In het kader van Controversy ontmoette ik in 2016 de Spaanse professor José Manuel Susperregui, die enkele jaren eerder een artikel had gepubliceerd waarin hij de exacte locatie onthulde van Capa’s beroemde foto. Hij baseerde zijn onderzoek op een reeks nog nooit eerder vertoonde foto’s waarin de contouren van bergketens elkaar overlappen en zo een precieze locatie aanwijzen. Zo bewees Susperregui wetenschappelijk dat ‘The falling soldier’ werd gefotografeerd op Cerro del Cuco bij de stad Espejo, en niet in Córdoba zoals aanvankelijk werd beweerd. Dat zou Capa 55 kilometer ten zuiden van de frontlinies plaatsen. Het toont aan dat het onwaarschijnlijk is dat de militieleden die hij begeleidde op enige weerstand stootten, een gegeven dat het veelgehoorde argument dat de foto in scène was gezet, krachtig ondersteunt. Historische bronnen en mondelinge verslagen van lokale inwoners bevestigen dat Espejo pas op 22 september werd aangevallen, een dag voor de publicatie van de foto’s in Vu en bijna drie weken nadat Capa en Taro de stad hadden verlaten. Van Federico Borrell García, de man die ‘The falling soldier’ zou zijn, weten we dat hij wel degelijk stierf in de strijd, maar waarschijnlijk niet voor Capa’s lens.

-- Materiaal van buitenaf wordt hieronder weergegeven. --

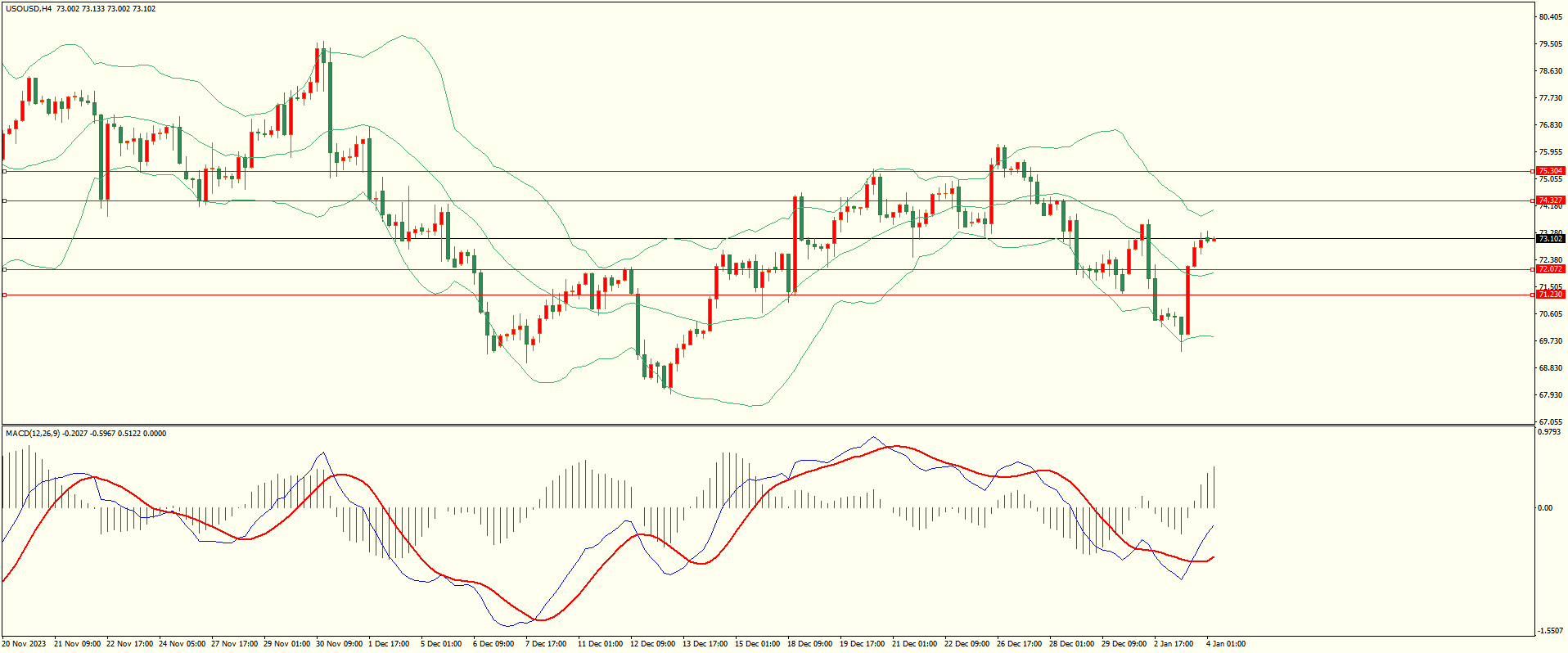Click the 1 Dec 17:00 time label
Screen dimensions: 1568x653
[389, 644]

Het landschap op de achtergrond van ‘The falling soldier’ is inderdaad wazig, waardoor het onmogelijk te lokaliseren is door louter visuele analyse. Maar in 2007 dook plots de “Mexican suitcase” op, per post verstuurd aan het International Center of Photography (ICP), dat de archieven van Robert Capa beheert. Daarin bevonden zich 4.500 negatieven die al sinds 1939 verloren gewaand werden, gemaakt door David ‘Chim’ Seymour, Capa en Taro. De herontdekte negatieven bevatten niet de originelen van ‘The falling soldier’, maar wel 40 andere frames die op dezelfde dag met dezelfde groep militieleden gemaakt werden. Op de foto’s is te zien hoe de mannen poseren voor een groepsfoto, waarbij ‘The falling soldier’, dankzij zijn outfit, wordt geïdentificeerd als Borrell García. Op andere foto’s is te zien hoe de mannen over een geul springen en hun geweren richten. Ze verkeren duidelijk niet in het heetst van de strijd en de scènes hebben alles weg van een ludiek spel voor de camera.

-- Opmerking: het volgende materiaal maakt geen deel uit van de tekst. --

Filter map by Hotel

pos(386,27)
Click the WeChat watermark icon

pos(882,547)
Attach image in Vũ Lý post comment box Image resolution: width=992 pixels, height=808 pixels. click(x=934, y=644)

Beroemdste oorlogsfoto ooit
Toen een selectie van die herontdekte beelden verscheen in de ICP-catalogus This is War! Robert Capa at Work (2007), legde Susperregui een verband dat hem in staat stelde de exacte locatie te onderscheiden. Hij legde drie afzonderlijke foto’s die zich respectievelijk op pagina 59, 77 en 85 bevonden, in een andere volgorde naast elkaar, wat een geheel nieuwe blik wierp op het landschap achter de actie. Gebaseerd op de bergketen die duidelijk zichtbaar is op de achtergrond van de scherpere derde foto, was Susperregui in staat om de locatie in de buurt van Espejo te situeren. Hij deed dit door de foto naar gemeentebesturen in Spanje te sturen. Juan Molleja Martínez, een leraar aan een middelbare school in Aguilar de la Frontera, liet de foto aan zijn studenten zien. Eén van hen, Antonio Aguilera, herkende het landschap meteen als in Llano de Batán, waar hij was opgegroeid. Bij onderzoek van die regio werd de bergketen bij Espejo geïdentificeerd als degene die te zien is op Capa’s foto’s.

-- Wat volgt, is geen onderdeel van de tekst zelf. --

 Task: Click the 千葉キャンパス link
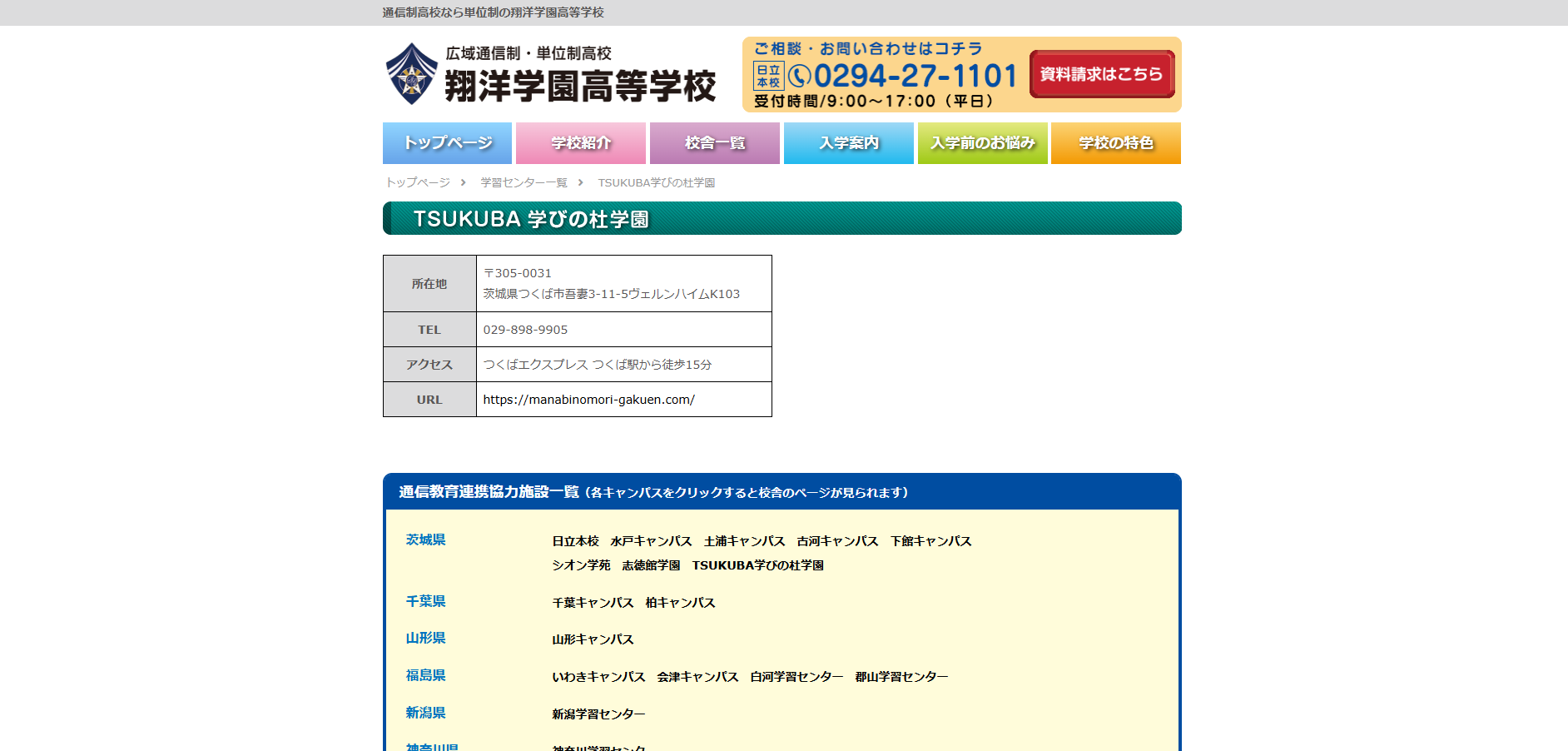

Willis E. Hartshorn, de oud-directeur van het ICP die eind juni overleed, sprak de bewering dat de foto geënsceneerd zou zijn, tegen. Hij suggereerde dat de soldaat op de foto gedood is door een scherpschutter terwijl hij voor de lens poseerde. Zo schreef ook historicus John Mraz in Zone Zero dat “republikeinse militieleden deden alsof ze in gevecht waren voor Capa’s camera, toen een fascistisch machinegeweer een poserende soldaat doodde. Door louter toeval focuste de fotojournalist op de soldaat die precies in diezelfde noodlottige seconde werd neergeschoten, wat van deze foto de beroemdste oorlogsfoto ooit maakte”. Om de authenticiteit van de foto te bevestigen, voerden onderzoekers samen met de expertise van forensische wetenschappers zelfs simulaties uit om trachten te bewijzen dat de lichaamshouding en de gebalde hand van de soldaat overeenstemmen met die van een stervende man.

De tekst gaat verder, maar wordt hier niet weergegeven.